→ **Problem details**:
Set every line of the listing down again, keeping it identical.

→ **Provided records**:
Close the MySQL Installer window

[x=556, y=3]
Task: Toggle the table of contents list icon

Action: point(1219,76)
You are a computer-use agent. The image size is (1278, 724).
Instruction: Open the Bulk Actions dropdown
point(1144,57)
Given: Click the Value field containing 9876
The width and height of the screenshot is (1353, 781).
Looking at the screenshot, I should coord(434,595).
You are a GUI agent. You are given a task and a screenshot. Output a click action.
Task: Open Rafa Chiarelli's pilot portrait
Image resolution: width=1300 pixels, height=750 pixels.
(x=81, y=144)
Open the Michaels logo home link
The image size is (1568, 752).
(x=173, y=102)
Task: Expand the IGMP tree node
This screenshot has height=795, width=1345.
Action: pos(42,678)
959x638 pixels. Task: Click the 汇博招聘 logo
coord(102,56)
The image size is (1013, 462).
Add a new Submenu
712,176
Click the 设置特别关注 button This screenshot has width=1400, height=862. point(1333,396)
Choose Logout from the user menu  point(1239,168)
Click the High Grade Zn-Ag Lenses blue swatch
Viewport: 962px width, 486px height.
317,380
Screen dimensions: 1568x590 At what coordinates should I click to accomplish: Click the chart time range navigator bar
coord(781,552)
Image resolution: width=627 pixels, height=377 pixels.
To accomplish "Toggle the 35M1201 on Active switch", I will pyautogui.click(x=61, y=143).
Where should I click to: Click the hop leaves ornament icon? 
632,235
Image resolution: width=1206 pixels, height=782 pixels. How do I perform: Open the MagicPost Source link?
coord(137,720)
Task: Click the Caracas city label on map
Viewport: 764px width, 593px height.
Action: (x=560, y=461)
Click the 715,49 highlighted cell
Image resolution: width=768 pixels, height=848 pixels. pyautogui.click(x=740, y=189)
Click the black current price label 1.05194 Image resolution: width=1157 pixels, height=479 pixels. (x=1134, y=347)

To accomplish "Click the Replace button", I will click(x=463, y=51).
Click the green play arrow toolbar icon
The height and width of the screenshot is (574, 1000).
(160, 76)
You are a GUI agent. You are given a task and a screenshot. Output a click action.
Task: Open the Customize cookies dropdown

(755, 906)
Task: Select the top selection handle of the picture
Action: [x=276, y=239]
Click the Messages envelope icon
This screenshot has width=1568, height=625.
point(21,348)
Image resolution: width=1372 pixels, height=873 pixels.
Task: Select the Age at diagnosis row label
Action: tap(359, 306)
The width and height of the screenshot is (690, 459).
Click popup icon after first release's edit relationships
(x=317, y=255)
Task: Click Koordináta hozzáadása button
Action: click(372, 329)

→ **Your response**:
Close the MySQL Installer window

[x=556, y=3]
Task: Toggle the table of contents list icon

Action: point(1219,76)
You are a computer-use agent. The image size is (1278, 724).
Instruction: Open the Bulk Actions dropdown
point(1144,57)
Given: Click the Value field containing 9876
The width and height of the screenshot is (1353, 781).
Looking at the screenshot, I should coord(434,595).
You are a GUI agent. You are given a task and a screenshot. Output a click action.
Task: Open Rafa Chiarelli's pilot portrait
Image resolution: width=1300 pixels, height=750 pixels.
(x=81, y=144)
Open the Michaels logo home link
The image size is (1568, 752).
(x=173, y=102)
Task: Expand the IGMP tree node
This screenshot has height=795, width=1345.
Action: pos(42,678)
959x638 pixels. Task: Click the 汇博招聘 logo
coord(102,56)
The image size is (1013, 462).
Add a new Submenu
712,176
Click the 设置特别关注 button This screenshot has width=1400, height=862. point(1333,396)
Choose Logout from the user menu  point(1239,168)
Click the High Grade Zn-Ag Lenses blue swatch
Viewport: 962px width, 486px height.
317,380
Screen dimensions: 1568x590 At what coordinates should I click to accomplish: Click the chart time range navigator bar
coord(781,552)
Image resolution: width=627 pixels, height=377 pixels.
To accomplish "Toggle the 35M1201 on Active switch", I will pyautogui.click(x=61, y=143).
Where should I click to: Click the hop leaves ornament icon? 
632,235
Image resolution: width=1206 pixels, height=782 pixels. How do I perform: Open the MagicPost Source link?
coord(137,720)
Task: Click the Caracas city label on map
Viewport: 764px width, 593px height.
Action: (x=560, y=461)
Click the 715,49 highlighted cell
Image resolution: width=768 pixels, height=848 pixels. pyautogui.click(x=740, y=189)
Click the black current price label 1.05194 Image resolution: width=1157 pixels, height=479 pixels. (x=1134, y=347)

To accomplish "Click the Replace button", I will click(x=463, y=51).
Click the green play arrow toolbar icon
The height and width of the screenshot is (574, 1000).
(160, 76)
You are a GUI agent. You are given a task and a screenshot. Output a click action.
Task: Open the Customize cookies dropdown

(755, 906)
Task: Select the top selection handle of the picture
Action: [x=276, y=239]
Click the Messages envelope icon
This screenshot has width=1568, height=625.
point(21,348)
Image resolution: width=1372 pixels, height=873 pixels.
Task: Select the Age at diagnosis row label
Action: tap(359, 306)
The width and height of the screenshot is (690, 459).
Click popup icon after first release's edit relationships
(x=317, y=255)
Task: Click Koordináta hozzáadása button
Action: click(372, 329)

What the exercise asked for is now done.